Kyiv, May 3 (EFE).- Only three of the 14 buses that reportedly evacuated civilians from the city of Mariupol in southern Ukraine have arrived in territory controlled by the Ukrainian Army, the city’s mayor, Vadym Boichenko, said in an interaction with the media on Tuesday.

The whereabouts of the people in the other 11 buses that left Mariupol remains unknown, according to the mayor, who is recognized by the Ukrainian government but who no longer controls most parts of that coastal city in the pro-Russian region of Donetsk.

Boichenko believed that the 11 buses went missing somewhere while on the way to Ukraine-contrlled Zaporizhzhia city, according to Interfax-Ukraine agency.

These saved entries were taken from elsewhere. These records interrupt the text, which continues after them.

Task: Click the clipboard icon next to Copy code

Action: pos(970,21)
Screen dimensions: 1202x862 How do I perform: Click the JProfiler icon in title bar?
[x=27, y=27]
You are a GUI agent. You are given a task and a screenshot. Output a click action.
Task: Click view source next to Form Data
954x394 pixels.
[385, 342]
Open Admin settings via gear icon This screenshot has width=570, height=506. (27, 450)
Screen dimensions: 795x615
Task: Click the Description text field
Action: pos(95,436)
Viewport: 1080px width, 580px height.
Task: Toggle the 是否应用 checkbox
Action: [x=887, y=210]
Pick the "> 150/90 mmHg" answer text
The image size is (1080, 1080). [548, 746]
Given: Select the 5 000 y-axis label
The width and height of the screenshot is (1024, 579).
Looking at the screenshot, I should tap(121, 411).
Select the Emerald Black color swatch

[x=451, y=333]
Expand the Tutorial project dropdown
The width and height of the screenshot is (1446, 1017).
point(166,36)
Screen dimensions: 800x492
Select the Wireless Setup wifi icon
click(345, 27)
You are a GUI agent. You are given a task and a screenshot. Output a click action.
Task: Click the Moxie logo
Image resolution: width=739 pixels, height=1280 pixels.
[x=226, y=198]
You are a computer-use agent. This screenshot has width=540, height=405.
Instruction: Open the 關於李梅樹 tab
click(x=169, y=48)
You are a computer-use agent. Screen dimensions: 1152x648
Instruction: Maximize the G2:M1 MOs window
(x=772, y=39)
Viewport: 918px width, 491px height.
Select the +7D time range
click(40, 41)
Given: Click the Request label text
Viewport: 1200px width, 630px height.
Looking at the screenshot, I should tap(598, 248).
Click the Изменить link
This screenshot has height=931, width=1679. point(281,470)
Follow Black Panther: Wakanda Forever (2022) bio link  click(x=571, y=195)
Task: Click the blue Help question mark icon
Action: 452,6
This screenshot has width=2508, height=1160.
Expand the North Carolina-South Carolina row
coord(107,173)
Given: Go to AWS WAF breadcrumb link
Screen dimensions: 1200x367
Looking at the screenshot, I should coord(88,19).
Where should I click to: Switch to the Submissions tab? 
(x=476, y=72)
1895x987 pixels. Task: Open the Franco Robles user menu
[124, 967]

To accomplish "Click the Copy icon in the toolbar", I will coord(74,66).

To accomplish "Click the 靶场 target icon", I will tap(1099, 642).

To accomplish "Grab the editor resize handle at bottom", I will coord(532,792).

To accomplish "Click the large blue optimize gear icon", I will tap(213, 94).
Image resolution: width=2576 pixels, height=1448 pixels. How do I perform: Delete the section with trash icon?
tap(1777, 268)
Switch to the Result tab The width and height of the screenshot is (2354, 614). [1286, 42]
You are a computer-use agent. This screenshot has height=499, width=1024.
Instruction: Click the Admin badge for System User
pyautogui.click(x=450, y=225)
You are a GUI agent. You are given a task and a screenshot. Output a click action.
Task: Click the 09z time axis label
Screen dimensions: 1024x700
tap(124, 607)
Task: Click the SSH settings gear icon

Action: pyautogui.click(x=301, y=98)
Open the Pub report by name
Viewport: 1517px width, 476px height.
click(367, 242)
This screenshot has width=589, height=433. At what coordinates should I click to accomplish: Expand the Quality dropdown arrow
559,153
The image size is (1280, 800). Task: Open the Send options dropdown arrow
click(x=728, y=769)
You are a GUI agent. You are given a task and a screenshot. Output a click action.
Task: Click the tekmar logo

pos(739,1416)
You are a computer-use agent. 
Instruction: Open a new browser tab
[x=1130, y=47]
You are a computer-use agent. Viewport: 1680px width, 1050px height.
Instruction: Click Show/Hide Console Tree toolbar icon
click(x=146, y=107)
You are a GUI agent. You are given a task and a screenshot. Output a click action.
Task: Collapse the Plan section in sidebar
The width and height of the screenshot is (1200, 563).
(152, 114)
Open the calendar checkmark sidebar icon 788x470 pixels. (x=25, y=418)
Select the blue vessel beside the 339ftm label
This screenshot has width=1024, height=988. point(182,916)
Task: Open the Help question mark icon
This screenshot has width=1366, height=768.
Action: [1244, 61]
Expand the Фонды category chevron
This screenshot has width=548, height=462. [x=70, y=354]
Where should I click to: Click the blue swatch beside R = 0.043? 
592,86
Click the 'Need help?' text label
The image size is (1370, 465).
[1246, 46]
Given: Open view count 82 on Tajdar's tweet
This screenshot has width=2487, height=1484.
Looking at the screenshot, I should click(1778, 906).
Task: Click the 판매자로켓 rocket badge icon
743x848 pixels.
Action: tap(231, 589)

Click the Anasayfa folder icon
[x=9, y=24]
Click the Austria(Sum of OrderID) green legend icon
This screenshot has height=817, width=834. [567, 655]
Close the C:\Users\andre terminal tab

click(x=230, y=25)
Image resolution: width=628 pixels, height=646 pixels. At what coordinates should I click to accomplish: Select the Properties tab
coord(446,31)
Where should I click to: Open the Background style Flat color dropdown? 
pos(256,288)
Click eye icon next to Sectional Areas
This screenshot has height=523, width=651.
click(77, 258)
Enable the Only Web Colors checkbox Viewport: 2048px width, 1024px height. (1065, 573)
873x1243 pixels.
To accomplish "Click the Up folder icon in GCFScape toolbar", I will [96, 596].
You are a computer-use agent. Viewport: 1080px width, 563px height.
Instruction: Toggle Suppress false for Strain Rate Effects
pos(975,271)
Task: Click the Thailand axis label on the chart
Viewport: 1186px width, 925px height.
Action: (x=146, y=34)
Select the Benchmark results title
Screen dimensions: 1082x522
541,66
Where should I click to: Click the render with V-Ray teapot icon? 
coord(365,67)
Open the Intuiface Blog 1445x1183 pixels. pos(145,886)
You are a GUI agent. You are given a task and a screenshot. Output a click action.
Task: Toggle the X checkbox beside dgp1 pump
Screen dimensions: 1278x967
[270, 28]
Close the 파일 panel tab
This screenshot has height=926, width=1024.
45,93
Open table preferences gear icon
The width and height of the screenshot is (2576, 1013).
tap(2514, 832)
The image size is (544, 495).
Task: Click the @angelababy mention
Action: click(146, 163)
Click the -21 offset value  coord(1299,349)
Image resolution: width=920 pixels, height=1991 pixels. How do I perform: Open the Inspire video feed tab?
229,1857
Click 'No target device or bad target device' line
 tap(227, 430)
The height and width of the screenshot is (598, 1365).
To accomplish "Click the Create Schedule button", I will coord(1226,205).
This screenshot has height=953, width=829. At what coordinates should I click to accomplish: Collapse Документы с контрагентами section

He also stressed that the people traveling in them could be detained in the so called filtration camps, where civilians from areas captured by the Russians are forcefully taken and screened before relocating them.

The mayor said there four of these camps in and around Mariupol, where citizens were being taken while trying to travel to territory controlled by the Ukrainian government.

Boichenko believed there were still about 100,000 citizens in Mariupol, including at least 200 holed up at the Azovstal steel plant.

Mariupol, on the edge of the Sea of Azov, was besieged by Russian troops practically from the start of the invasion of Ukraine on Feb.24.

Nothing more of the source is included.